In a matter of weeks the movement's popularity has suddenly soared. Repression, on the back of a fresh crackdown against Belgrade's independent media, has only served to bolster support. Serbs of all ages and political persuasions have been appalled by scenes of fresh-faced students being arbitrarily arrested and bundled into police buses in towns nationwide. Reports of the maltreatment of Otpor members in custody have further infuriated a population exhausted by years of isolation and poverty.

The government's decision, last week, to brand the youngsters as "fascist hooligans" and "western-paid terrorists" has also increased the movement's appeal. "Otpor is as much about an idea, the idea of resistance, as anything else," says Vukasin Petrovic, one of the movement's ever-changing spokesmen. "The regime can beat us, but it can't beat or control ideas, and that is the key to Otpor's success."
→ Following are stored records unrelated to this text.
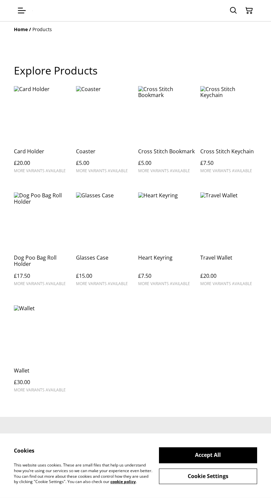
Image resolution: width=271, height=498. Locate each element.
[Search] (233, 10)
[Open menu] (22, 10)
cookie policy (123, 481)
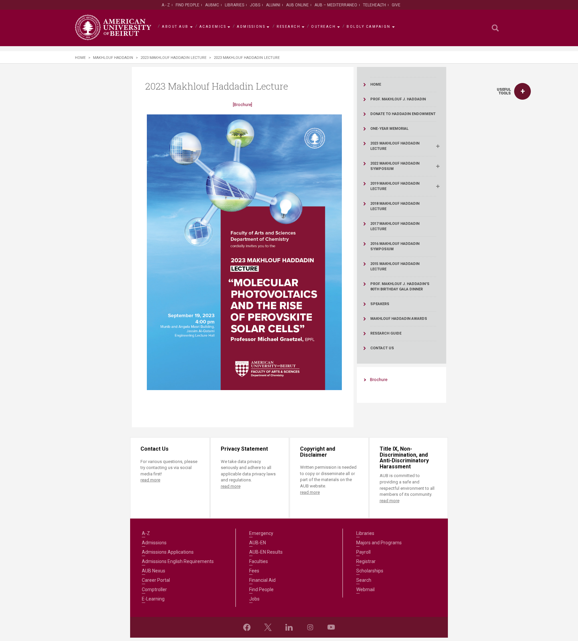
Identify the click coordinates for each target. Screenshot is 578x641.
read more (150, 479)
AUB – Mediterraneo (335, 5)
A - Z (166, 5)
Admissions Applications (168, 552)
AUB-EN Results (266, 552)
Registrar (366, 561)
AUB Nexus (153, 570)
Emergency (261, 533)
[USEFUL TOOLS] (522, 91)
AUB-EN (257, 542)
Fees (254, 570)
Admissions (251, 26)
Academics (212, 26)
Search (363, 580)
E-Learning (153, 599)
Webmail (365, 589)
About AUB (175, 26)
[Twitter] (268, 627)
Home (80, 58)
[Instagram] (310, 627)
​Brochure (378, 379)
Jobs (255, 5)
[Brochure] (242, 104)
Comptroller (154, 589)
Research (288, 26)
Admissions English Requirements (178, 561)
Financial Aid (262, 580)
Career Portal (156, 580)
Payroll (363, 552)
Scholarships (369, 570)
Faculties (258, 561)
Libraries (234, 5)
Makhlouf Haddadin (113, 58)
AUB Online (297, 5)
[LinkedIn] (289, 627)
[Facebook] (247, 627)
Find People (187, 5)
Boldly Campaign (369, 26)
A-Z (146, 533)
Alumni (273, 5)
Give (396, 5)
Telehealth (374, 5)
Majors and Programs (379, 542)
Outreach (323, 26)
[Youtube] (331, 627)
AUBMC (212, 5)
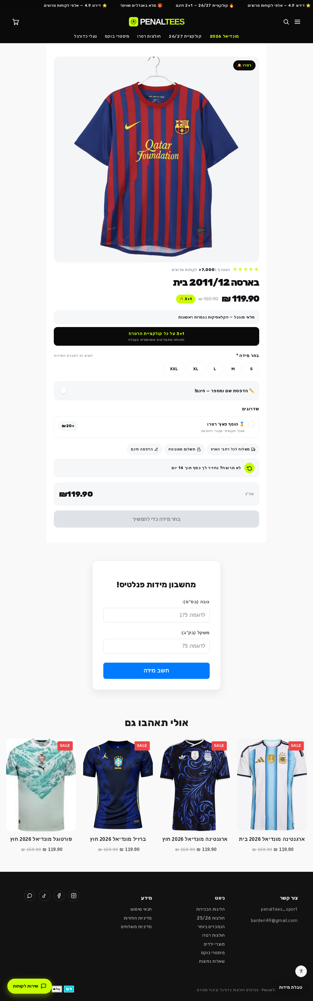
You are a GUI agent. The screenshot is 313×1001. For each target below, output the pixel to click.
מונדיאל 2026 (224, 36)
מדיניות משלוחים (136, 926)
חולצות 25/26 (211, 918)
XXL (174, 369)
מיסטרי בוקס (117, 36)
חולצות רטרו (149, 36)
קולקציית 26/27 (185, 36)
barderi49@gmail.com (274, 920)
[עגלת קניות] (15, 21)
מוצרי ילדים (214, 944)
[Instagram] (73, 895)
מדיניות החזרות (138, 918)
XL (195, 369)
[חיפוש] (286, 21)
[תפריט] (297, 21)
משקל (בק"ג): (195, 632)
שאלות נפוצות (212, 961)
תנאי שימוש (141, 909)
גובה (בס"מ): (196, 601)
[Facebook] (58, 895)
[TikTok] (44, 895)
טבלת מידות (290, 987)
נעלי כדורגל (85, 36)
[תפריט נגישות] (301, 971)
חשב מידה (156, 671)
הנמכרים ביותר (211, 926)
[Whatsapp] (29, 895)
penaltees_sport (279, 909)
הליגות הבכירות (210, 909)
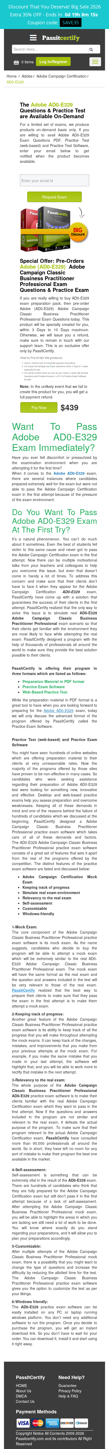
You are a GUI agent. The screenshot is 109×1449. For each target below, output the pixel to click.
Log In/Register (53, 61)
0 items (27, 61)
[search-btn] (90, 49)
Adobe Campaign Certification (62, 76)
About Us (23, 1390)
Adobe (27, 76)
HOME (21, 1385)
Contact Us (25, 1401)
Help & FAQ (68, 1396)
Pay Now (38, 407)
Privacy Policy (69, 1390)
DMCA (21, 1396)
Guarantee (67, 1385)
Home (12, 76)
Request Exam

Serbia has a student population, on paper at least, of around 250,000, although far fewer have bothered turning up to classes since the regime passed legislation in May 1998 stripping universities of their autonomy. As tenured professors, deans and de partmental heads have been ousted by government-approved replacements, thousands of students have enrolled in Belgrade's two alternative universities, which are run as underground establishments by those who lost their jobs.
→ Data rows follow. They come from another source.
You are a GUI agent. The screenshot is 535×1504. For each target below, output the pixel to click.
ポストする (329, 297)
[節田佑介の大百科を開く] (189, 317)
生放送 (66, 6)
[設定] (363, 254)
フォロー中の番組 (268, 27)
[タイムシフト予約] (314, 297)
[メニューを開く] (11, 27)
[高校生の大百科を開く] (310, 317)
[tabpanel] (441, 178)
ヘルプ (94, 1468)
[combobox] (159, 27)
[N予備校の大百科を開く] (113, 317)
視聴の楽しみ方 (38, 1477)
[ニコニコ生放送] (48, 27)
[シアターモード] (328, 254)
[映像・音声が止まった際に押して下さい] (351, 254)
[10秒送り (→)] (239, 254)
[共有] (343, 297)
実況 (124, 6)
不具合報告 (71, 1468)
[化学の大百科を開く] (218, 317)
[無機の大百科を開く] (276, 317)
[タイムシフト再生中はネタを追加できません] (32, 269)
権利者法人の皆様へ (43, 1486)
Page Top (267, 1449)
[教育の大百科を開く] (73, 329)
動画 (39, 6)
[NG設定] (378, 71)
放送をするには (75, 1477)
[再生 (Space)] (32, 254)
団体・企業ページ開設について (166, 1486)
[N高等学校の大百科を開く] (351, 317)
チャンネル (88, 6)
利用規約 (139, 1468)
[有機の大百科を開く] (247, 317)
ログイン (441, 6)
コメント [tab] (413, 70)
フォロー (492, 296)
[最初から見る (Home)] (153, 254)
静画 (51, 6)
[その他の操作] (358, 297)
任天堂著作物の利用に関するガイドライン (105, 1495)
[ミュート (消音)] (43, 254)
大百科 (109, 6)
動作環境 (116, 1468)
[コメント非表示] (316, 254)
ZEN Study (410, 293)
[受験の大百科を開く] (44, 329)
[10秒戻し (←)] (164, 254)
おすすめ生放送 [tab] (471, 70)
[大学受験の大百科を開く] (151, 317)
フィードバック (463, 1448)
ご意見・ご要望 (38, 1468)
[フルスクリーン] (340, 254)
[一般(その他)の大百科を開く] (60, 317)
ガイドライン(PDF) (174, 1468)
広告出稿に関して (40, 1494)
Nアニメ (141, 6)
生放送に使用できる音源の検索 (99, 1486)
Otpor, say its founders, was the direct result of the restrictive measures. "We started as a small protest movement in faculties and high schools," says Petrovic, a 23-year-old political science student at Belgrade Univer sity. "Now we have 27,000 signed-up members and eight million activists, because Otpor is now in the minds of most of the population. People realise we are not like opposition politicians - we are not in this to promote ourselves, we just want change."

Milosevic has feared student-power since hundreds of thousands of demonstrating undergraduates forced him to concede electoral fraud, and overturn the results of a municipal vote, in 1996. Now that they have re-emerged to inject a new lease of life into the opposition, he has begun to fear them even more. And experience has taught Otpor how to outwit the authorities: the movement is a network of loosely organised groups, without apparent leadership, to prevent penetration and arrests.

"Our [four] universities have always been overpopulated precisely because Milosevic has wanted to keep young, unemployed urban people off the streets," says Nicolic. "The regime has always tried to manipulate students by appointing professors who refused to grant them credits, or pass their exams, if they took part in campus protests."

Otpor's most significant weapon, so far, has been its symbol: a clenched fist that now graces more than 400,000 posters, 500,000 T-shirts and two million leaflets, match boxes and badges throughout Serbia. In some of Belgrade's recent mass demonstrations opposition leaders, including Zoran Djindjic, who heads the Democratic Party, have worn Otpor T-shirts in recognition of the movement's growing popularity.

"We are getting financial support from Serbs who live abroad," says Petrovic. Exiled youngsters, who are part of the country's growing brain-drain, have thrown their weight behind Otpor. They see it as the best vehicle to bring about political change that will allow them to return home.

Antagonism between the activists and the authorities has been exemplified by an almost-laughable war of posters now being fought on Belgrade's streets. Anxiety over the group is such that police have often forced people in Otpor t-shirts to take them off. Activists say that despite the threat of laws to end their "terrorist activities", the next step will be an increasing campaign of civil disobedience.

The regime's decision to close universities, after students threats of a mass walk-out this week, appears to have hardened the resolve of protestors fighting for democracy. Otpor activists said the measures were the clearest sign yet of the panic gripping the authorities.

"I don't think anything can stop us now," said Petrovic. "In fact, all these measures just make us much better protestors. Over the past five years the government has destroyed a generation of students by stopping exams and classes whenever it gets afraid and frankly, we've had enough."

Last week Helena Smith was awarded a Nieman fellowship at Harvard University 2000-2001 for her coverage of Balkan affairs.